Efficient Microlearning: How Technology Can Help Us Mitigate The Forgetting Curve

With an increasingly globalized workforce it is important that employees constantly learn to adapt to new roles and obtain new skills. Companies are spending more than ever to keep their workforce up-to-date and remain relevant. Yet, there is a huge misunderstanding between training need and training deployment. Training is important because it boosts confidence, increases motivation, and can add to a business’ economic success. However, research shows us that users can forget up to 80% of what they learned in a training course as soon as one week after completing it! Implementing what research has shown us with digital technologies can support informal micro-learning to mitigate the forgetting curve.

The image below shows a typical learner journey. On day 1, at the beginning of the journey, the user goes in knowing nothing or 0% (where the curve starts at the baseline). Here we can add some pre-course content/experiences to generate motivation for the learning to come. At the end of the learning journey the user knows 100% of what they know, however well they know it (where the curve rises to its highest point). Post-training, if the user has done nothing with the information they have learned, hasn't thought about it again, read it again, etc. they will have lost 50%-80% of what they have learned. In some cases, they may need to actually re-learn everything again from scratch.

Example Learning Journey: Post-Training Learning Curve Drop

Example Learning Journey: Post-Training Learning Curve Drop

Don’t let this happen to you!

Also known as the "forgetting curve", this diagram shows how much information we predictably lose over time if we do nothing to try and retain it. The speed of forgetting depends on a number of factors such as the complexity of the material learned (e.g. how meaningful it is, the context learned, the depth of understanding, etc.).

The good news, however, is that research also shows us that learning interventions can produce profound improvements in long-term remembering. So how can we help your employees from forgetting as little as possible? Learning in context is a powerful method to retain memory, as is frequently reviewing (or spaced repetition) of materials. Both these methods greatly decrease the effects of the forgetting curve. Thus, providing your employees with spaced repetitions of high-priority learning concepts in realistic practice, etc. will help stop anything newly learned from fading away. For this we need tools that support informal learning.

Example Learning Journey: Mitigating the Forgetting Curve

Example Learning Journey: Mitigating the Forgetting Curve

The diagram above demonstrates how the forgetting curve can be supported through the use of these technologies, mitigating against this steep post-training drop. Efficient microlearning supports users transition their formal learning back to the workplace, at the point when it's required. This spaced repetition (just-in-time information) promotes active recall and helps employees to remember information. Learning technologies can support informal micro-learning putting the learner in control of what, and when, they are learning. With this technique they receive small but very specific bursts of content, on demand.
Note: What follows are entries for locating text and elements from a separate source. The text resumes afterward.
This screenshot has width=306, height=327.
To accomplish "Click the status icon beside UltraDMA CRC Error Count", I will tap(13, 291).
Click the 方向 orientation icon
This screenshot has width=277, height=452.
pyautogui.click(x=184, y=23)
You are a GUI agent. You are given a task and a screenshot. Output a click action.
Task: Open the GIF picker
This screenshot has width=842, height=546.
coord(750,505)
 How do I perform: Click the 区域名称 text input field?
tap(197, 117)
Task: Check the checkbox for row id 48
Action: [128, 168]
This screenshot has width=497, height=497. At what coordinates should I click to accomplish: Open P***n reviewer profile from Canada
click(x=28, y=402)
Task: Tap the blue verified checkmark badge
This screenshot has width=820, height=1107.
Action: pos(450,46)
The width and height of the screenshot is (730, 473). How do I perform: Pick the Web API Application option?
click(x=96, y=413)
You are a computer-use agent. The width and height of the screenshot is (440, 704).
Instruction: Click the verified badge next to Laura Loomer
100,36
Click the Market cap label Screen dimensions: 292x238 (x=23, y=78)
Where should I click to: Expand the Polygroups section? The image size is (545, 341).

Organisations typically spend 80% of their training budget on formal learning and only 20% on informal learning; however informal learning accounts for 80% of the learning success! Thus, in supporting our learners in their typical learner journey, and extending their learning (i.e. stopping the forgetting curve from dropping), we need to move past eLearning and go into the realm of electronic performance support systems (EPSS). Context-sensitive assistance programs like EPSS facilitate micro learning outside of a formal educational system where small units of information are delivered, on demand, on a day-to-day basis. This is a new generation of virtual assistant that uses smarter methods of assessing when and how to offer help.

For organisations this means that modern learning technologies can increase your ROI as they can provide context-sensitive pop-up navigation within any application, and support your employees as and when they require in their everyday work, reducing user errors, lost production ultimately improving efficiencies. This can significantly unburden your helpdesk support by minimising 'how-to' questions from users, allowing your helpdesk to focus on core objectives. Learn tech can also be integrated into the learning concept as a modular component providing short learning bites as needed. These methods allow your employees to find what they need quickly and easily.

We need to get our employees to apply what they have learnt on training courses so that they will naturally begin to perform these skills subconsciously (without being aware that they are using them) when they return to work. Technology, if implemented correctly, can help us do this benefitting both the employee and the employer.